*DIRECTIONS:* Could you write out all the records below again, substituting "How do I carry out" for every "How do I perform" and leaving everything else unchanged?
########################################
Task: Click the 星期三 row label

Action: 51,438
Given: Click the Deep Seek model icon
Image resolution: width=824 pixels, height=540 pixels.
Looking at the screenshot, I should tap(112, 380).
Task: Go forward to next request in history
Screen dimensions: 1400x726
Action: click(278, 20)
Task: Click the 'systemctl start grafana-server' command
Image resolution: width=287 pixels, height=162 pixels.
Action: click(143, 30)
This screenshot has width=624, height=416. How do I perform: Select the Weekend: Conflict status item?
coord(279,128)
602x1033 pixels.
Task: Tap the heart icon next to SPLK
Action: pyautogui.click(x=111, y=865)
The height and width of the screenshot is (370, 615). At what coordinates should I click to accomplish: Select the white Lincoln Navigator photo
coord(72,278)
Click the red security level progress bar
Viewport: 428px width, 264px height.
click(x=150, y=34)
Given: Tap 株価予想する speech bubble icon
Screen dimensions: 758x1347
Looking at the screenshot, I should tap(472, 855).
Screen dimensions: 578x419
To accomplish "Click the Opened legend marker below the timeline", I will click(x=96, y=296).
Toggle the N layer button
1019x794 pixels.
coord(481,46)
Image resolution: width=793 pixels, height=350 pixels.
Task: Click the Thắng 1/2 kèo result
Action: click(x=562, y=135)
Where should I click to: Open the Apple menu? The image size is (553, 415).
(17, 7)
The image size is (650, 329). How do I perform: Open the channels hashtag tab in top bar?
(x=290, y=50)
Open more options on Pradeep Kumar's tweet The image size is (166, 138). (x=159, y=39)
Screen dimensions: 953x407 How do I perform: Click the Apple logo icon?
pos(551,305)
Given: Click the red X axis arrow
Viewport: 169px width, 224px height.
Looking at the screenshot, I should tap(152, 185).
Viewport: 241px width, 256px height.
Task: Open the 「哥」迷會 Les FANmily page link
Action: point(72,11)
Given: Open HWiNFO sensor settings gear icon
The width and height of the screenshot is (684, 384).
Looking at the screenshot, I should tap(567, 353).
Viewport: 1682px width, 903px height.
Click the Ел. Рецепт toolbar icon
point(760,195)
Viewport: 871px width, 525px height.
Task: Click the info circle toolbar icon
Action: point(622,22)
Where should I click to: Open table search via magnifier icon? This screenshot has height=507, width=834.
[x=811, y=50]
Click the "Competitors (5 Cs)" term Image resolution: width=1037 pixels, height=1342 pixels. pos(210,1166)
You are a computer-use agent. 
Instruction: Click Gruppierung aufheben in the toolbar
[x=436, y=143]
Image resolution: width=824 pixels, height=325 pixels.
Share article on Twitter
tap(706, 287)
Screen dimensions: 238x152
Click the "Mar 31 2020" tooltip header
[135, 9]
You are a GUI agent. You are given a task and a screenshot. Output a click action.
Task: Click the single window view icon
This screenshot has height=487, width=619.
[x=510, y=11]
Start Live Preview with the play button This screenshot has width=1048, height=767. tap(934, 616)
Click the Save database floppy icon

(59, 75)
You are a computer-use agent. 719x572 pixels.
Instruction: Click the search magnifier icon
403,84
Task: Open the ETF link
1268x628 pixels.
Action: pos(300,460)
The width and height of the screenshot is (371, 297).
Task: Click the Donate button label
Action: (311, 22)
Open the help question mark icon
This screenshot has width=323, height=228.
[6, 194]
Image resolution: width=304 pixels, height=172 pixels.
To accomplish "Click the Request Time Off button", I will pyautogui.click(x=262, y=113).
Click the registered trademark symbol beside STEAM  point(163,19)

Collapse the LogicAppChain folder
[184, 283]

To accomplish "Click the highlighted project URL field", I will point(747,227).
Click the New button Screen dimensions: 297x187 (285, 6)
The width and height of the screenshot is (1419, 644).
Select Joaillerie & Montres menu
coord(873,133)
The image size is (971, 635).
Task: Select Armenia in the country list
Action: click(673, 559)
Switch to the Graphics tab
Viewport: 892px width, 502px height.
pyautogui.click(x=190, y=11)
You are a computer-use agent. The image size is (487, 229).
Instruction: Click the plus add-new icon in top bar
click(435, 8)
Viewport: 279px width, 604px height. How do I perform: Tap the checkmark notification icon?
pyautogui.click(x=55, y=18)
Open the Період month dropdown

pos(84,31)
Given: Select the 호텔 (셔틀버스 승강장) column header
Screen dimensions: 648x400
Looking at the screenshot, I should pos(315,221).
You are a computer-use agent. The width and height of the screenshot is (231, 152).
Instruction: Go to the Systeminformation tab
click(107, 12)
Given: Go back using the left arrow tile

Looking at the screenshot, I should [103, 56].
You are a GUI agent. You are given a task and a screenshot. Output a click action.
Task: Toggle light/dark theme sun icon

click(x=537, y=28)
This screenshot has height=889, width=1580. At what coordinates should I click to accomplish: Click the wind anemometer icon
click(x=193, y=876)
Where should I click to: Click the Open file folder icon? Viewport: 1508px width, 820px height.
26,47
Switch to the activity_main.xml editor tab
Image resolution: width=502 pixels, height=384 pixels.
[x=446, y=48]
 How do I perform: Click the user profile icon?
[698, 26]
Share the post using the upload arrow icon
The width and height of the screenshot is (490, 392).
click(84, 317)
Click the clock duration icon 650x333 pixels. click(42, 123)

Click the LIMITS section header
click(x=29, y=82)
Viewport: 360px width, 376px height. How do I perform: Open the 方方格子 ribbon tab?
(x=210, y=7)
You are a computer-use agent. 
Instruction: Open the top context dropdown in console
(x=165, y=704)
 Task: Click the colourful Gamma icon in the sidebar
########################################
*FULL OUTPUT:*
Task: Click the 星期三 row label

Action: 51,438
Given: Click the Deep Seek model icon
Image resolution: width=824 pixels, height=540 pixels.
Looking at the screenshot, I should tap(112, 380).
Task: Go forward to next request in history
Screen dimensions: 1400x726
Action: click(278, 20)
Task: Click the 'systemctl start grafana-server' command
Image resolution: width=287 pixels, height=162 pixels.
Action: click(143, 30)
This screenshot has width=624, height=416. How do I carry out: Select the Weekend: Conflict status item?
coord(279,128)
602x1033 pixels.
Task: Tap the heart icon next to SPLK
Action: pyautogui.click(x=111, y=865)
The height and width of the screenshot is (370, 615). At what coordinates should I click to accomplish: Select the white Lincoln Navigator photo
coord(72,278)
Click the red security level progress bar
Viewport: 428px width, 264px height.
click(x=150, y=34)
Given: Tap 株価予想する speech bubble icon
Screen dimensions: 758x1347
Looking at the screenshot, I should tap(472, 855).
Screen dimensions: 578x419
To accomplish "Click the Opened legend marker below the timeline", I will click(x=96, y=296).
Toggle the N layer button
1019x794 pixels.
coord(481,46)
Image resolution: width=793 pixels, height=350 pixels.
Task: Click the Thắng 1/2 kèo result
Action: click(x=562, y=135)
Where should I click to: Open the Apple menu? The image size is (553, 415).
(17, 7)
The image size is (650, 329). How do I carry out: Open the channels hashtag tab in top bar?
(x=290, y=50)
Open more options on Pradeep Kumar's tweet The image size is (166, 138). (x=159, y=39)
Screen dimensions: 953x407 How do I carry out: Click the Apple logo icon?
pos(551,305)
Given: Click the red X axis arrow
Viewport: 169px width, 224px height.
Looking at the screenshot, I should tap(152, 185).
Viewport: 241px width, 256px height.
Task: Open the 「哥」迷會 Les FANmily page link
Action: point(72,11)
Given: Open HWiNFO sensor settings gear icon
The width and height of the screenshot is (684, 384).
Looking at the screenshot, I should tap(567, 353).
Viewport: 1682px width, 903px height.
Click the Ел. Рецепт toolbar icon
point(760,195)
Viewport: 871px width, 525px height.
Task: Click the info circle toolbar icon
Action: point(622,22)
Where should I click to: Open table search via magnifier icon? This screenshot has height=507, width=834.
[x=811, y=50]
Click the "Competitors (5 Cs)" term Image resolution: width=1037 pixels, height=1342 pixels. pos(210,1166)
You are a computer-use agent. 
Instruction: Click Gruppierung aufheben in the toolbar
[x=436, y=143]
Image resolution: width=824 pixels, height=325 pixels.
Share article on Twitter
tap(706, 287)
Screen dimensions: 238x152
Click the "Mar 31 2020" tooltip header
[135, 9]
You are a GUI agent. You are given a task and a screenshot. Output a click action.
Task: Click the single window view icon
This screenshot has height=487, width=619.
[x=510, y=11]
Start Live Preview with the play button This screenshot has width=1048, height=767. tap(934, 616)
Click the Save database floppy icon

(59, 75)
You are a computer-use agent. 719x572 pixels.
Instruction: Click the search magnifier icon
403,84
Task: Open the ETF link
1268x628 pixels.
Action: pos(300,460)
The width and height of the screenshot is (371, 297).
Task: Click the Donate button label
Action: (311, 22)
Open the help question mark icon
This screenshot has width=323, height=228.
[6, 194]
Image resolution: width=304 pixels, height=172 pixels.
To accomplish "Click the Request Time Off button", I will pyautogui.click(x=262, y=113).
Click the registered trademark symbol beside STEAM  point(163,19)

Collapse the LogicAppChain folder
[184, 283]

To accomplish "Click the highlighted project URL field", I will point(747,227).
Click the New button Screen dimensions: 297x187 (285, 6)
The width and height of the screenshot is (1419, 644).
Select Joaillerie & Montres menu
coord(873,133)
The image size is (971, 635).
Task: Select Armenia in the country list
Action: click(673, 559)
Switch to the Graphics tab
Viewport: 892px width, 502px height.
pyautogui.click(x=190, y=11)
You are a computer-use agent. The image size is (487, 229).
Instruction: Click the plus add-new icon in top bar
click(435, 8)
Viewport: 279px width, 604px height. How do I carry out: Tap the checkmark notification icon?
pyautogui.click(x=55, y=18)
Open the Період month dropdown

pos(84,31)
Given: Select the 호텔 (셔틀버스 승강장) column header
Screen dimensions: 648x400
Looking at the screenshot, I should pos(315,221).
You are a computer-use agent. The width and height of the screenshot is (231, 152).
Instruction: Go to the Systeminformation tab
click(107, 12)
Given: Go back using the left arrow tile

Looking at the screenshot, I should [103, 56].
You are a GUI agent. You are given a task and a screenshot. Output a click action.
Task: Toggle light/dark theme sun icon

click(x=537, y=28)
This screenshot has height=889, width=1580. At what coordinates should I click to accomplish: Click the wind anemometer icon
click(x=193, y=876)
Where should I click to: Click the Open file folder icon? Viewport: 1508px width, 820px height.
26,47
Switch to the activity_main.xml editor tab
Image resolution: width=502 pixels, height=384 pixels.
[x=446, y=48]
 How do I carry out: Click the user profile icon?
[698, 26]
Share the post using the upload arrow icon
The width and height of the screenshot is (490, 392).
click(84, 317)
Click the clock duration icon 650x333 pixels. click(42, 123)

Click the LIMITS section header
click(x=29, y=82)
Viewport: 360px width, 376px height. How do I carry out: Open the 方方格子 ribbon tab?
(x=210, y=7)
You are a computer-use agent. 
Instruction: Open the top context dropdown in console
(x=165, y=704)
 Task: Click the colourful Gamma icon in the sidebar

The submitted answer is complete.